Please return every line of the records that contains the word "Nemovitosti".

- - -

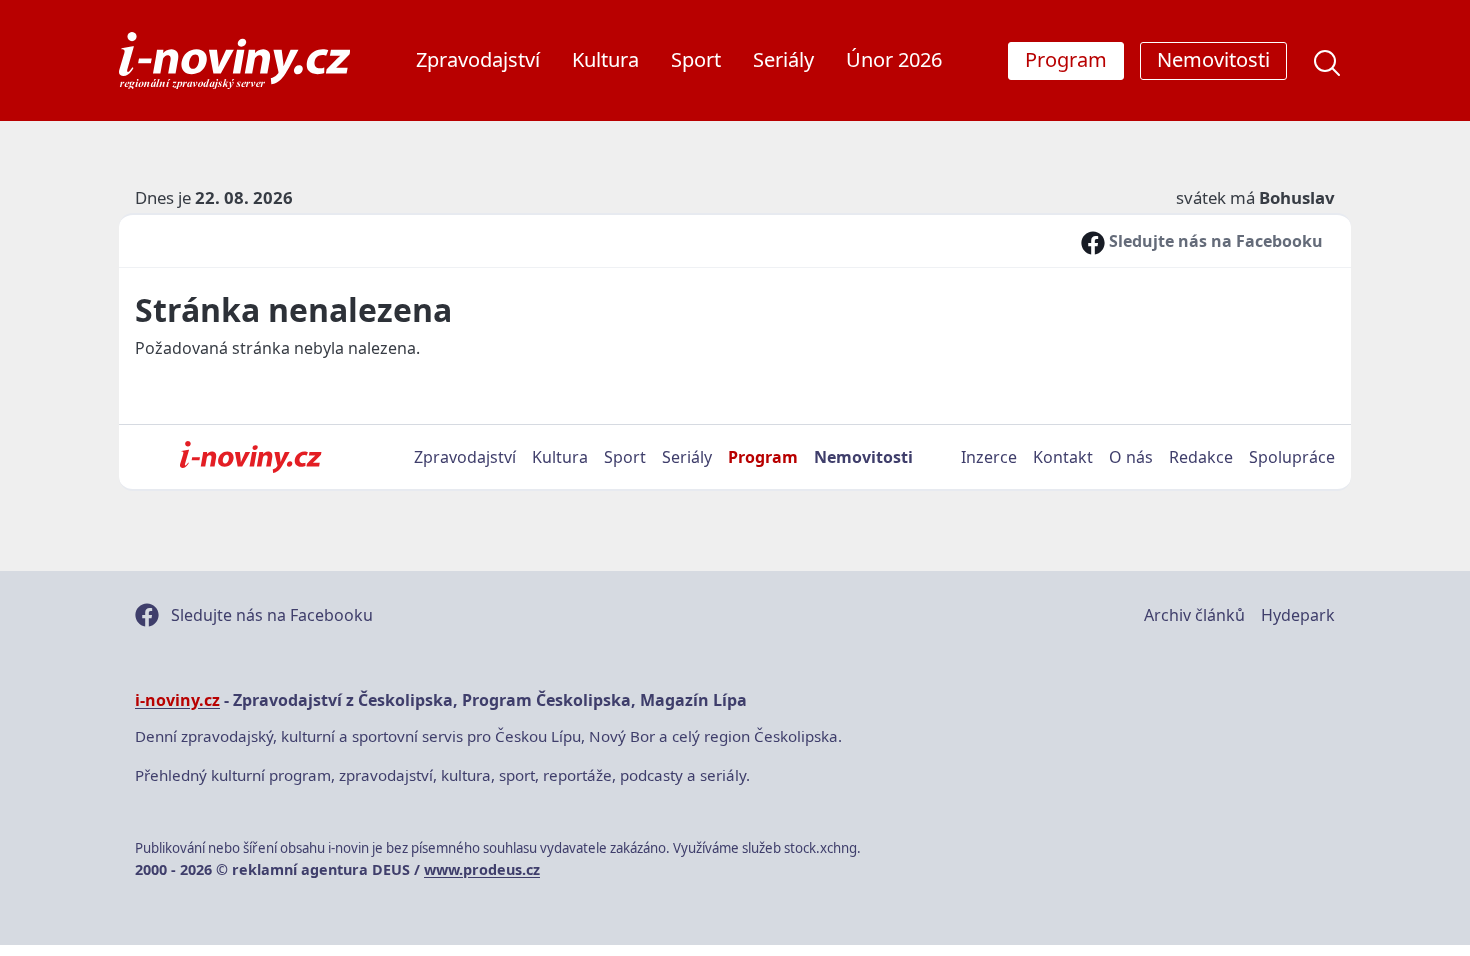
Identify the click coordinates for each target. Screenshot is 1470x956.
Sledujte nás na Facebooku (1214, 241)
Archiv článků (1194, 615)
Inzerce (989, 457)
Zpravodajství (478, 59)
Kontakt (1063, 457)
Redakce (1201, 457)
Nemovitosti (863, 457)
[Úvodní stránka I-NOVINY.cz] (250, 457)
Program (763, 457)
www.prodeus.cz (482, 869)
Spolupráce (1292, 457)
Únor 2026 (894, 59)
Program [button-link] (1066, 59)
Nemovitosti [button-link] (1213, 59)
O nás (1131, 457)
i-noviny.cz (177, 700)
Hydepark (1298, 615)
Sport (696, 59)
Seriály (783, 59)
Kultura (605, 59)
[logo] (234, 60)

- - -

**Solved exercise:**
Nemovitosti (863, 457)
Nemovitosti [button-link] (1213, 59)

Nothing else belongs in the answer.